The Augustana Mirror

Lifetime’s Knox bio stirs up controversy

By Kirstie Wollman

Mirror Variety Editor

Published: Thursday, February 24, 2011

Updated: Friday, February 25, 2011

Amanda Knox: Muder on Trial in Italy, starring Hayden Panitierre, premiered Monday night on Lifetime

Press Photo

Amanda Knox: Muder on Trial in Italy, starring Hayden Panitierre, premiered Monday night on Lifetime. Both the Knox and Kercher families have attempted to block the film.

The most controversial program on television this week didn't involve real housewives or guidos from the shore and it appeared, of all places, on Lifetime.

Long known for its melodramatic original movies about honor students becoming prostitutes or nannies becoming stalkers, the Lifetime network has stepped into more contentious territory with the biopic Amanda Knox, Murder on Trial in Italy.

The on-going Amanda Knox trial drew public attention and sympathy in November 2007 when the American college student, along with Raffaele Sollecito and Rudy Guede, was arrested in the brutal murder of her roommate Meredith Kercher in Perugia, Italy.

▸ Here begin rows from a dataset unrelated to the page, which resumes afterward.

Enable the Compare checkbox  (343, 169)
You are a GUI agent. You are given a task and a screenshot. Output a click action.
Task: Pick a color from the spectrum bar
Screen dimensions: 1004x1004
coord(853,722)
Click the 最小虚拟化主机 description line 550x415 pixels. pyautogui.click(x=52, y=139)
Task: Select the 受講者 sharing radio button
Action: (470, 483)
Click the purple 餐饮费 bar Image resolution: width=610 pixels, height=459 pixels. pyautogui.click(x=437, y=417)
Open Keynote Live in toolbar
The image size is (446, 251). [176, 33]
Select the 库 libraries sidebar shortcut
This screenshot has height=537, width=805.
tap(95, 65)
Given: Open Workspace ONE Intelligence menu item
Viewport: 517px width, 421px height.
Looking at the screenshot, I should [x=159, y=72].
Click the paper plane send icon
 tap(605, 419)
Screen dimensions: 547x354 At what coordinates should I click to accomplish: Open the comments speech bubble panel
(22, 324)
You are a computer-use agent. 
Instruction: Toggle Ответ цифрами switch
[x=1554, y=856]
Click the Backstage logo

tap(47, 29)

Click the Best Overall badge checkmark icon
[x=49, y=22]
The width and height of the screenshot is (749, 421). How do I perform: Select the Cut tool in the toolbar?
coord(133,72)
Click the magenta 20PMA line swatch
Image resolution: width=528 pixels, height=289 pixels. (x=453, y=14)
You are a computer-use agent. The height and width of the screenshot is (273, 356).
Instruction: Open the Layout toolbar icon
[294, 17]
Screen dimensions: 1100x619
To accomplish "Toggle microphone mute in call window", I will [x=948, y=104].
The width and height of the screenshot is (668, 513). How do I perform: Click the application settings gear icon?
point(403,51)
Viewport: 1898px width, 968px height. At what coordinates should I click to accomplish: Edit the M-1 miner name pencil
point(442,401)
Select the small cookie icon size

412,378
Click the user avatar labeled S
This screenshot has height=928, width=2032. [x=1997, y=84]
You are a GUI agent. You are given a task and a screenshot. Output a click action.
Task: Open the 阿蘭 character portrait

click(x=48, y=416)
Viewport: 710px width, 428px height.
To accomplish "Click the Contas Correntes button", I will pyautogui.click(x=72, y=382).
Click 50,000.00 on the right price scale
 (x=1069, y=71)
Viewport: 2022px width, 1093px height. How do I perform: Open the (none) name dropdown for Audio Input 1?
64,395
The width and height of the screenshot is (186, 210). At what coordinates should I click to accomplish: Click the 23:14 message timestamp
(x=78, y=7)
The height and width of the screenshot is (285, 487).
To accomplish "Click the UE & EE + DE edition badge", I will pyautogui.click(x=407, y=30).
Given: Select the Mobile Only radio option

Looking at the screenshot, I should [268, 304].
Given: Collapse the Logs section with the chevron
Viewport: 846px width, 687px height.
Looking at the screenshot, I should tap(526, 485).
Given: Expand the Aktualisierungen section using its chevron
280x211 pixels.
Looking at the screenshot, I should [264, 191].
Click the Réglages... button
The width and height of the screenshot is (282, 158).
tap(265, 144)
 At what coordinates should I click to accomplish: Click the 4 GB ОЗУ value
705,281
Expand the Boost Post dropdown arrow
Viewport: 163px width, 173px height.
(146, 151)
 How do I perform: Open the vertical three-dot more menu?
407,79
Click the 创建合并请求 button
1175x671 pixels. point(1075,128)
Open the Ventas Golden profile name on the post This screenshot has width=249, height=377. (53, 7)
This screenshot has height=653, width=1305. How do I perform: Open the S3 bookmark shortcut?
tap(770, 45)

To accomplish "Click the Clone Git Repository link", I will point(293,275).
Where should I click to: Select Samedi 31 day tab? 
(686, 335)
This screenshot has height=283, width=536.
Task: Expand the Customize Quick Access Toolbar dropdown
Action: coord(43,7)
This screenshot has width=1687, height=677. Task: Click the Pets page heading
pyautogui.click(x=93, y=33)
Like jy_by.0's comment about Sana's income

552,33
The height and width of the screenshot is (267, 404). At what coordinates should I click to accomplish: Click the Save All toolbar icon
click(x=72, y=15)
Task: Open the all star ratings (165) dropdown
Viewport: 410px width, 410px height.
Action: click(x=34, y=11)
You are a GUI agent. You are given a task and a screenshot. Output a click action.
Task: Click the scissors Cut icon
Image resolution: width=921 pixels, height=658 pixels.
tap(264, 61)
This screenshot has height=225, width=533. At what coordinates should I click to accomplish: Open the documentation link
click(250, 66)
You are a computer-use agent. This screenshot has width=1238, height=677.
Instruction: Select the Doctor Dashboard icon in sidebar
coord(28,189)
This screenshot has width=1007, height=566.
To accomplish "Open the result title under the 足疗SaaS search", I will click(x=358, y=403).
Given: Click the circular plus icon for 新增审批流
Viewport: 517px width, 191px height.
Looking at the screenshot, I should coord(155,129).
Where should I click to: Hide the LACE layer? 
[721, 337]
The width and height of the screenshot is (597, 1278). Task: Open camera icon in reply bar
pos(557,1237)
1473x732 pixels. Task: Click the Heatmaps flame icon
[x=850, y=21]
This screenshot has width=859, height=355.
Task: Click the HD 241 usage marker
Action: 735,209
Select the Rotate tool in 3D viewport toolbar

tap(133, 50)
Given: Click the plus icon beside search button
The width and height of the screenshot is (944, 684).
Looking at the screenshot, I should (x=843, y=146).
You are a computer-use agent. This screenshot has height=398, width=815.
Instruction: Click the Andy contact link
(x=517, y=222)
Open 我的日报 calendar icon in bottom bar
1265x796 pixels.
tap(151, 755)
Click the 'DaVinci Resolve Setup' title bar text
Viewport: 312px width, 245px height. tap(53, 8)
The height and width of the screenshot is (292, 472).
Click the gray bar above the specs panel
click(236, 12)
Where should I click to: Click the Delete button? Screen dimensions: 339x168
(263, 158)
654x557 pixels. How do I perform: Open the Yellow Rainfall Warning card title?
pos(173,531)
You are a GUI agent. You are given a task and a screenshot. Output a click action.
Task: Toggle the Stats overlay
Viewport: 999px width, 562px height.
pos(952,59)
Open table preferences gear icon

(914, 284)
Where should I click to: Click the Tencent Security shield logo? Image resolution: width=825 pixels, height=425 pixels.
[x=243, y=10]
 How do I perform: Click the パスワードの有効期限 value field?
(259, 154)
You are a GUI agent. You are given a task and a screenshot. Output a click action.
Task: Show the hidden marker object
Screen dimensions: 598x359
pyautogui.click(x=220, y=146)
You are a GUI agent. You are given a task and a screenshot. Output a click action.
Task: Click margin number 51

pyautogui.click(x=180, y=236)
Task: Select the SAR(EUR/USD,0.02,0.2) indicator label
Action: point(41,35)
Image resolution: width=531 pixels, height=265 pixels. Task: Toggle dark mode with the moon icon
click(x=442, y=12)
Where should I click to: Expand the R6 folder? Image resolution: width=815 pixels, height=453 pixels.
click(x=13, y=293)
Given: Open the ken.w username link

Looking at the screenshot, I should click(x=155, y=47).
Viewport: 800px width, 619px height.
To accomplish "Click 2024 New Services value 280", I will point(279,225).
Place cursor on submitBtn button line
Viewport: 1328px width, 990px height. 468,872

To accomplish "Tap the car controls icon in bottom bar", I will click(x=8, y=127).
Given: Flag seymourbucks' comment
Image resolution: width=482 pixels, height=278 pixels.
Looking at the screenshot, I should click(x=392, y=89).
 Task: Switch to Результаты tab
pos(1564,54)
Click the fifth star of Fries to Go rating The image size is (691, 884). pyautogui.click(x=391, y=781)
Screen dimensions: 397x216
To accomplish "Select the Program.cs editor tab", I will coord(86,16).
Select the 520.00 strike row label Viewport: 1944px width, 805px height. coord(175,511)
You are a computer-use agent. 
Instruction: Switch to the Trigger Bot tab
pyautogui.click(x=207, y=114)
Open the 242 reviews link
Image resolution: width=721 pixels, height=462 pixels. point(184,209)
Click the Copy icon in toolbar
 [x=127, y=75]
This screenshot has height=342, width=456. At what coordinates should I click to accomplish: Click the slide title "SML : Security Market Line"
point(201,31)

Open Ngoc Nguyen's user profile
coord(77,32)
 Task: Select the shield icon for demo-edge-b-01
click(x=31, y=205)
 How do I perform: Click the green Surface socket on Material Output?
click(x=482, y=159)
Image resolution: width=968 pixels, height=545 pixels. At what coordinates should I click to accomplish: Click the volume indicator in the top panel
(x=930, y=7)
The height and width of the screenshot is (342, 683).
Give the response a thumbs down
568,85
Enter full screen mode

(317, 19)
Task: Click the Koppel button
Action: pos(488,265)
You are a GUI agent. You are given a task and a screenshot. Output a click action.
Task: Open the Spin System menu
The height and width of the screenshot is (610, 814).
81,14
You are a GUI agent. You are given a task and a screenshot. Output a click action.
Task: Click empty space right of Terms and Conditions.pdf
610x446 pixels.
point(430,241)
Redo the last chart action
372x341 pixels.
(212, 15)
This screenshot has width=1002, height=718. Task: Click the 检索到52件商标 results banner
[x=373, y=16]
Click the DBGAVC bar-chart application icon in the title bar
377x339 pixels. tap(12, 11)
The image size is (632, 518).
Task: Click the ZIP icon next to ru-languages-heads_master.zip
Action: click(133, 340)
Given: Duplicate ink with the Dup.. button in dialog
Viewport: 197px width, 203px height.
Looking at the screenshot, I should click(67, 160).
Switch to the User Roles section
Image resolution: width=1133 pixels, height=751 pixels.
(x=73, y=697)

Playing the infamous "Foxy Knoxy" is Hayden Panitierre, who does her best portraying a person whose motives and intents still remain a mystery to most of the world. 

The movie is the third in a series produced by Lifetime that explores current events. The previous two were The Craiglist Killer and Taken from Me: The Tiffany Rubin Story. All of the movies have been followed by documentaries exploring the real-life event.

But, despite branching out into more newsworthy territory, don't expect much of a change from the typical Lifetime fare.

Amanda Knox still contains the canned dialogue and mawkish acting that have become hallmarks of the channel. The movie even comes complete with the embattled mother desperately fighting for her daughter's freedom, this time played by Marcia Gay Harden.

 Regardless of the channel's reputation, the film was stirring up controversy long before its premiere. The families of both Knox and Kercher attempted to stop the film from airing.

The Knox family was worried the film would influence public opinion while Knox's appeal case is still underway and the Kercher's were offended by the graphic portrayal of their daughter's murder.

But, unwilling to portray her as either innocent or guilty, Panitierre's performance of Knox gives us just as much insight into the case as the news stories. There is nothing in this movie that could not have been found in the tabloids or the retaliatory public relations campaign her family engineered. 

The movie flashes between scenes of Knox as a happy-go-lucky student to scenes of her as a cold, detached killer. Knox remains just as enigmatic in this movie as she does in the press coverage.

I learned more about the inefficiency of the Italian justice system than I did about Amanda Knox.

And, because the trial has not yet been completed, we are not even left with a satisfying conclusion. Lifetime should have avoided the controversy and saved the movie for after the verdict.